U.S. State Secretary Hillary Clinton on Wednesday denied that the United States was involved in the assassination of an Iranian nuclear staff and urged Iran to end its provocative behavior, including threatening to close the Straits of Hormuz.

"I want to categorically deny any United States involvement in any kind of act of violence inside Iran," Clinton said at a press conference at the State Department alongside visiting Qatari Prime Minister and Foreign Minister Sheikh Hamad bin Jassim al-Thani.

Clinton's remarks came after a bomb attack killed an Iranian nuclear site staff and his driver in northern Tehran on Wednesday. Local reports said that the passenger being killed, identified as Mostafa Ahmadi-Roshan, was the deputy chief of Iran's Natanz nuclear enrichment site's commercial section.

A number of Iranian nuclear scientists have been assassinated in recent years.

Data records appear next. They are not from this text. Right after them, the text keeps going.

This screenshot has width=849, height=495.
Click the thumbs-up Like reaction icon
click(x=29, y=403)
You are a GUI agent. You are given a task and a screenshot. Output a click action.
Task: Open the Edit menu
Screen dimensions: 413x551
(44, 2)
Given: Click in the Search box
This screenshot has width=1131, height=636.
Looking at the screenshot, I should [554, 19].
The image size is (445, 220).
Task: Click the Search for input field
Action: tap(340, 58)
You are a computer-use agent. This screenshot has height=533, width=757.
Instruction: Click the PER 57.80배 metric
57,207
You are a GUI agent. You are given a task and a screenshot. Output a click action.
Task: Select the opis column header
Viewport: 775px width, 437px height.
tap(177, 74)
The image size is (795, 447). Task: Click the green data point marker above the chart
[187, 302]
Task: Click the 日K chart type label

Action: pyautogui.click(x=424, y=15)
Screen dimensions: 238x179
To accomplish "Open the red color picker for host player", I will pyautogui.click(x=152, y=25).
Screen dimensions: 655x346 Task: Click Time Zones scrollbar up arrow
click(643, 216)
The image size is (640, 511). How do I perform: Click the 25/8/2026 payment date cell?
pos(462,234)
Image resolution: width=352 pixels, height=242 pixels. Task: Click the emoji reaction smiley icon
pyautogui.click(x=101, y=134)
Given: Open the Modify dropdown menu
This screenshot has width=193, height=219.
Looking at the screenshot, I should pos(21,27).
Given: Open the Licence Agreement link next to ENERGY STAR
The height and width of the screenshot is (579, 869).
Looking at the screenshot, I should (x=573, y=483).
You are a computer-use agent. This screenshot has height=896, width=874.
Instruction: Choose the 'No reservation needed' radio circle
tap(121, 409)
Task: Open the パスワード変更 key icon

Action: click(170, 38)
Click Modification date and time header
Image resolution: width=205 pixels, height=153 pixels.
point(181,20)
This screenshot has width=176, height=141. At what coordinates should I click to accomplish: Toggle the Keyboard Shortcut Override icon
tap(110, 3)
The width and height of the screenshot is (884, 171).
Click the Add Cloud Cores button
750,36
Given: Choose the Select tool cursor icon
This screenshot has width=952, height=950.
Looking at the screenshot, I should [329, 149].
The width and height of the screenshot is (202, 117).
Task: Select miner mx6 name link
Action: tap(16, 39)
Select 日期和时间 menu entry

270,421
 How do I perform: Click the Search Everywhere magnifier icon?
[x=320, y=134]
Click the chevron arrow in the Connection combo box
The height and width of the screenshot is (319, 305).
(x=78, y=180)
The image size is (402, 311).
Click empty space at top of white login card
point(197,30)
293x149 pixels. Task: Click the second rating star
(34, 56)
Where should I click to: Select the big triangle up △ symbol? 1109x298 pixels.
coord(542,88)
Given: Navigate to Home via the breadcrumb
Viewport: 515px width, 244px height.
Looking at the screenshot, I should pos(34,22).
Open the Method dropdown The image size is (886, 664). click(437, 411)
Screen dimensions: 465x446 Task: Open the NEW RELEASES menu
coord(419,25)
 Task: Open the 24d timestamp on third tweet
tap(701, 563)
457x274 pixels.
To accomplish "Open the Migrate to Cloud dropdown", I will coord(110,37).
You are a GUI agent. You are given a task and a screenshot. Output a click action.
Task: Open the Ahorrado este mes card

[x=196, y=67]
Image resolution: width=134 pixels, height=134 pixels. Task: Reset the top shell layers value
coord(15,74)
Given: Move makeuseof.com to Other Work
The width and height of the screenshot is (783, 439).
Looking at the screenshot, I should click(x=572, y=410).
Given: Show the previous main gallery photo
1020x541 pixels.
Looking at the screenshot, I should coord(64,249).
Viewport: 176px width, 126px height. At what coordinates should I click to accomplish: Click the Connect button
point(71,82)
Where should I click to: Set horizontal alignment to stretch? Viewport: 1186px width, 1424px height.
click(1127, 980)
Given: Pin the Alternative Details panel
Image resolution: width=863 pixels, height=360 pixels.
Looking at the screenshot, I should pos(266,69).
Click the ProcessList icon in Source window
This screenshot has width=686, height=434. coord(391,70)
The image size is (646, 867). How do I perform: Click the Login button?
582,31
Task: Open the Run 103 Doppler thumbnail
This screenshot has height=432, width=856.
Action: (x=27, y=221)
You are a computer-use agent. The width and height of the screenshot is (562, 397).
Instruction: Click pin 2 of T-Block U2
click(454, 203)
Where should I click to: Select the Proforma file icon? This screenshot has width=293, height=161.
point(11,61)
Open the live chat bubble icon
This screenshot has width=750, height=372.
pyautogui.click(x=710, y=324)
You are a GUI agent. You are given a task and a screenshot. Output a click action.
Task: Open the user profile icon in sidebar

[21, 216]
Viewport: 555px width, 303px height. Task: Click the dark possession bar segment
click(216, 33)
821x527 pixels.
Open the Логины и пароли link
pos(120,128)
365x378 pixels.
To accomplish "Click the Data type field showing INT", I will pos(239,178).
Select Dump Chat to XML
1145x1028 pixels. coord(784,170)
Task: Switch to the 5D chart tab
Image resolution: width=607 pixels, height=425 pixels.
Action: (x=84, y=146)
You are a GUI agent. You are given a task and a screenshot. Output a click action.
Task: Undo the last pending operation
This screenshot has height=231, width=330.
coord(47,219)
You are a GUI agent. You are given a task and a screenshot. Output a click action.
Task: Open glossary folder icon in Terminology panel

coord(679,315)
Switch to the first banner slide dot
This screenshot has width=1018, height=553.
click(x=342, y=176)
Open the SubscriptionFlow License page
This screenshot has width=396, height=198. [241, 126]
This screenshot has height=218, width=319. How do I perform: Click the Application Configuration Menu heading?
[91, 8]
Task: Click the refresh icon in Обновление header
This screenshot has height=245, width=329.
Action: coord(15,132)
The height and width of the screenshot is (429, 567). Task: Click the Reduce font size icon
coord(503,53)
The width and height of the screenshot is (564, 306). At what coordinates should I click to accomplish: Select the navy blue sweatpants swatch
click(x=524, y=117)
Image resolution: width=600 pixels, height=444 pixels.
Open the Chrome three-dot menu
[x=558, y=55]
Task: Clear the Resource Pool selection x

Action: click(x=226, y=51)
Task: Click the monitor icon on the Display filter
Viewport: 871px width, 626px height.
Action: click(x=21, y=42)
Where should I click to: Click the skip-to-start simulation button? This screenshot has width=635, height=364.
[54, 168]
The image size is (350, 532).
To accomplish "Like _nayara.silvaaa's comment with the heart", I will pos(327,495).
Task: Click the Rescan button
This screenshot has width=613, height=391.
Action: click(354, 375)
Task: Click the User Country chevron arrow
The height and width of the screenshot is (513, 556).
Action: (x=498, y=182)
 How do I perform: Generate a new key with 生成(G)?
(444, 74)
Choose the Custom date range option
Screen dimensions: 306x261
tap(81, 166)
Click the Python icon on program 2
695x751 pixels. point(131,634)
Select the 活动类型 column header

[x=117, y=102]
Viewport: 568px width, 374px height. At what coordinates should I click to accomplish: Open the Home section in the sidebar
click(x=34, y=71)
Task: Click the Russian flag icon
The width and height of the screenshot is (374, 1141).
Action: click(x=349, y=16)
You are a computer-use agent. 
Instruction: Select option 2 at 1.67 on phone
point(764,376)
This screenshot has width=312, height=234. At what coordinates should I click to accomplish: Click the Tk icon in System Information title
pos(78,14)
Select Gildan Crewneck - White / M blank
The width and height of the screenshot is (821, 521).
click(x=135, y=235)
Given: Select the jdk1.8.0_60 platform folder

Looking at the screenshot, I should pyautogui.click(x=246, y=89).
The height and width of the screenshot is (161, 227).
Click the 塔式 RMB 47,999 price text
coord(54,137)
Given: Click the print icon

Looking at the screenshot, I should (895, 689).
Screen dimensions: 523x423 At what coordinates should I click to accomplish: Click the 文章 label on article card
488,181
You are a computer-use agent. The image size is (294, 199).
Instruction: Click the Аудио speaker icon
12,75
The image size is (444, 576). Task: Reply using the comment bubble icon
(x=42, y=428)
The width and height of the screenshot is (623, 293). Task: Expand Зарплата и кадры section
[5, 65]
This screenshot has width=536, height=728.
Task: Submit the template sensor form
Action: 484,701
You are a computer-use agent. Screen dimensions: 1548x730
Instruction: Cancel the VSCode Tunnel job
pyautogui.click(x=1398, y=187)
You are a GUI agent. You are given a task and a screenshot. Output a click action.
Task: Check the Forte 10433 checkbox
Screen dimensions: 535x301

Iran's First Vice President Mohammad-Reza Rahimi said Wednesday that Israeli agents were the perpetrators of Ahmadi- Roshan's assassination, local media reported.

At the press conference, Clinton again urged Iran to "end its provocative behavior, end its search for nuclear weapons, and rejoin the international community and be a productive member of it."

She also talked about the threatening by Iran to close the Straits of Hormuz, one of the world's most critical oil route, reaffirming the U.S. commitment to keep it open.

"It's part of the lifeline that keeps oil and gas moving around the world," said Clinton. "And it's also important to speak as clearly as we can to the Iranians about the dangers of this kind of provocation."